Discovery of mechanism of neurodegeneration in Alzheimer's disease

Tiny, toxic protein particles severely disrupt neurotransmission and inhibit delivery of key proteins in Alzheimer's disease, two separate studies by Marine Biological Laboratory (MBL) researchers have found.

The particles are minute clumps of amyloid beta, which has long been known to accumulate and form plaques in the brain of Alzheimer's patients.

"These small particles that haven't aggregated into plaques—these are increasingly being seen as the really toxic species of amyloid beta," says Scott Brady of University of Illinois College of Medicine, who has been an MBL investigator since 1982.

Brady and his colleagues found that these particles inhibit neurons from communicating with each other and with other target cells in the body.
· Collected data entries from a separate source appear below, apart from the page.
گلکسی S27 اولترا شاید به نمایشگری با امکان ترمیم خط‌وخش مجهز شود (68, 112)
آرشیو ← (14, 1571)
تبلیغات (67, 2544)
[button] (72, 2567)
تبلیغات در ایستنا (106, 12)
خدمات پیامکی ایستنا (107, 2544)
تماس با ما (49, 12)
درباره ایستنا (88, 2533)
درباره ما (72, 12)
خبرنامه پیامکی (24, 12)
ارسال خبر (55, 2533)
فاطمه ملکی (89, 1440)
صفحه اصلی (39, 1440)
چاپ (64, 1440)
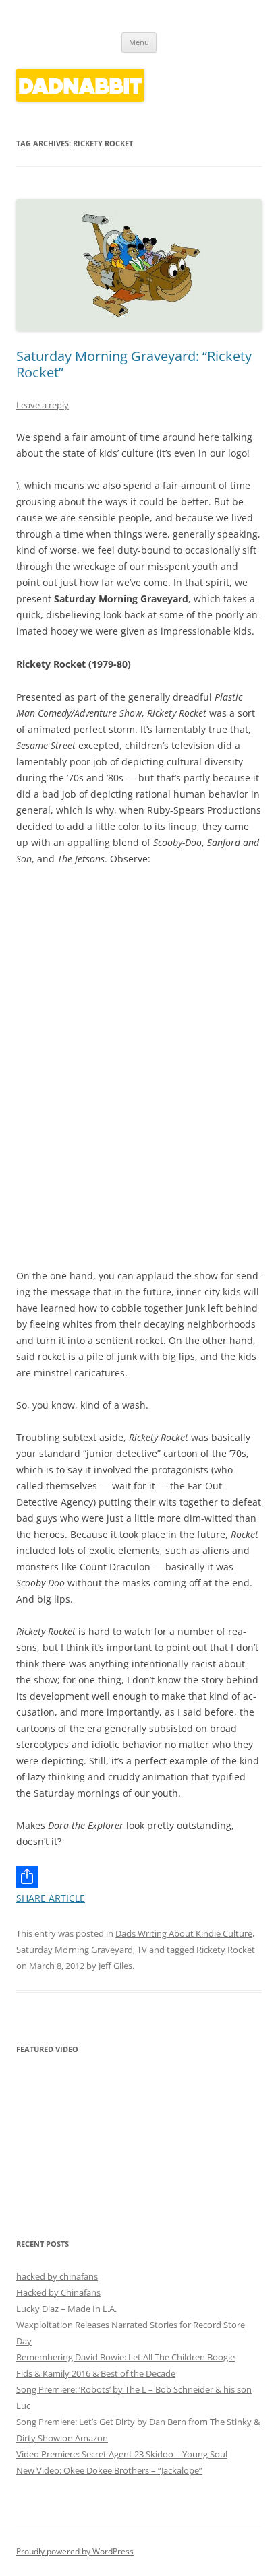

"The disease symptoms for Alzheimer's are associated not with the death of the neurons – that is a very late event – but with the loss of functional connections. It's when the neuron is no longer talking to its targets that you start to get the memory deficits and dementia associated with the disease," Brady says.

The amyloid beta particles activate an enzyme, CK2, which in turn disrupts the "fast axonal transport" system inside the neuron, Brady found. This transport system has motor proteins that move various kinds of cargo (including neurotransmitters and the associated protein machinery for their release) from place to place in the neuron on microtubule tracks.

Brady's findings are complemented by a new study by Rudolfo Llinás of New York University School of Medicine. Brady and Llinás both conduct neuroscience research at the MBL using the giant nerve cell of the Woods Hole squid, Loligo paeleii, as a model system.

Llinás found that activation of CK2 blocks neurotransmission at the synapse – the point where the neuron connects to its target.

"Disruptions in the fast axonal transport system are probably key elements in the pathogenesis of Alzheimer's and other adult-onset neurodegenerative diseases, such as Parkinson's and ALS," says Brady. "It doesn't mean that is the only thing going on, or that it is the triggering feature of the disease. But we do know that changes in the fast axonal transport system are sufficient to cause the 'dying back' of neurons that is characteristic of these diseases."

The new findings suggest the possibility of designing a drug to inhibit CK2 activation in Alzheimer's patients. However, a prior study by Brady found that activation of another enzyme, GSK3, in Alzheimer's also disrupts the fast axonal transport system. It may therefore be necessary to inhibit both enzymes.

"There haven't yet been any therapies designed for Alzheimer's with the idea of protecting the fast axonal transport system," says Brady. "But if there were, they would have to inhibit the activation of both CK2 and GSK3. We can't think of it as a single thing going wrong. There are several things going wrong."